JoSS Article: Volume 11

Bi-Annual Ratings of State Higher Education Systems 2000-2006

Fabio Guillermo Rojasa and Amia Fostonb,


a Assistant Professor at Indiana University,

b Graduate Student at Indiana University


A Graph that Visualizes Social Science Sequence Data



                Two sequences (e.g., aabcb and abcaa) may be compared using a distance measure. The optimal matching algorithm computes the total number of substitutions and insertions (or deletions) required to transform one sequence to another (Abbott and Hrycak 1990). The optimal matching algorithm may be used to compute the adjacency matrix of any collection of sequences. In this diagram, two sequences are adjacent if their optimal matching distance is equal to one. Other distances may be used in different applications. Therefore, one may visualize the entire space of sequences of length T that employ N symbols using a graph based on the optimal matching algorithm. In creating a two dimensional representation of the graph, sequences that use only the Kth symbol are placed at the coordinates (sin (K2π/N), cos(K2π/N)). Thus, the “pure” sequences (e.g., aaaaa) are at the corners of a “star” with N corners. Other sequences are placed according to their most common symbol (e.g., a is the most common symbol of aaabb). If f is the frequency of the most common symbol in a sequence, the coordinates are f/T x (sin (K2π/N), cos(K2π/N)). The coordinates are randomly perturbed to prevent excessive node overlap. Informally, the homogeneous (“pure”) sequences are placed at the end points of a star with N points, others are placed on the interior, but close to the “pure” sequence with whom they share the most common symbol (e.g., aaabb and aaaaa are close to each other).

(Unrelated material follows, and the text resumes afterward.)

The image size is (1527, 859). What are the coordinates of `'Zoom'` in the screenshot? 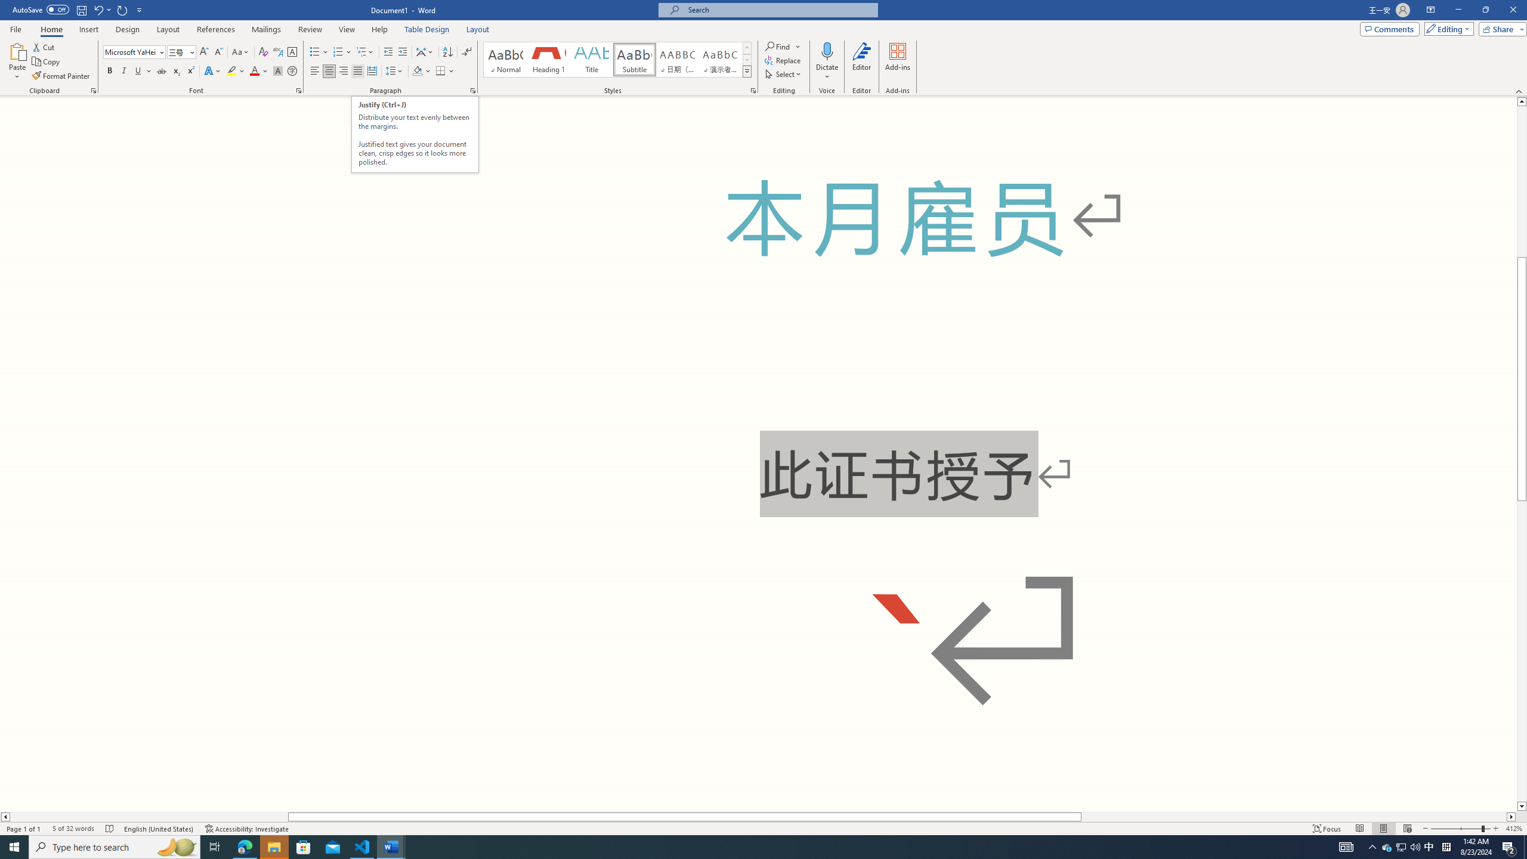 It's located at (1459, 828). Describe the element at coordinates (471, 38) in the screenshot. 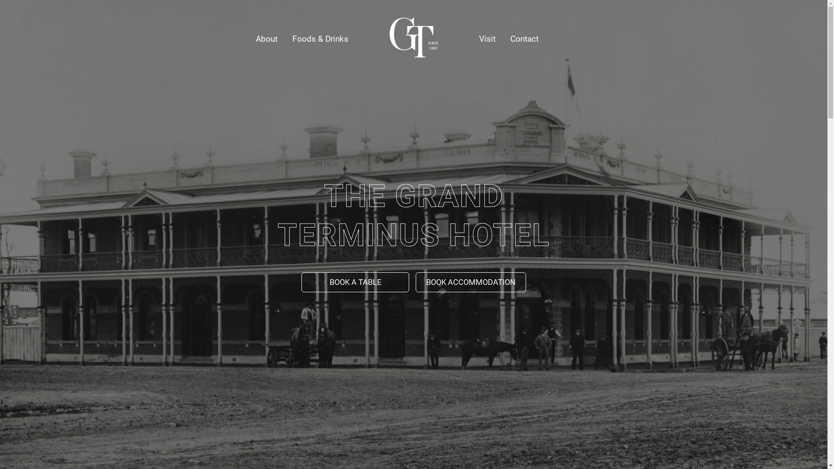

                Graph visualization may guide analysis of observed sequences. Contrasting the sub-graph of observed sequences and the graph of all possible sequences can provide additional insight into the types of trajectories that may occur within the sample. We illustrate this idea with data from the National Center for Public Policy and Higher Education. This group issues its bi-annual report, Measuring Up: The National Report Card on Higher Education, that rates higher education systems in all fifty American states on the following five key performance indicators: preparation, participation, affordability, completion and benefits. Dropping “+’” and “-” affixes, we represent each state by its four bi-annual grades (A,B,C,D,F) on participation (percentage of 18 – 24 year olds enrolled in college) from 2000 to 2006. The space of all possible rating sequences is depicted in red. The blue nodes depict sequences associated with particular states. We have only retained links between observed sequences. The visualization shows that most states have stable evaluations. Most cases are concentrated around AAAA, BBBA, CCCC, and DDCC. Subsequent analysis can then classify cases according to the distance of these “anchor” points. For example, Southern educational systems appear close the to the DDCC sequence. This suggests a common institutional pattern in that geographical region. Subsequent analysis can test that hypothesis.



Abbott, Andrew and Alexandra Hrycak. 1990. "Measuring Resemblance in Sequence Data: An

Optimal Matching Analysis of Musicians' Careers." American Journal of Sociology 96:144-185.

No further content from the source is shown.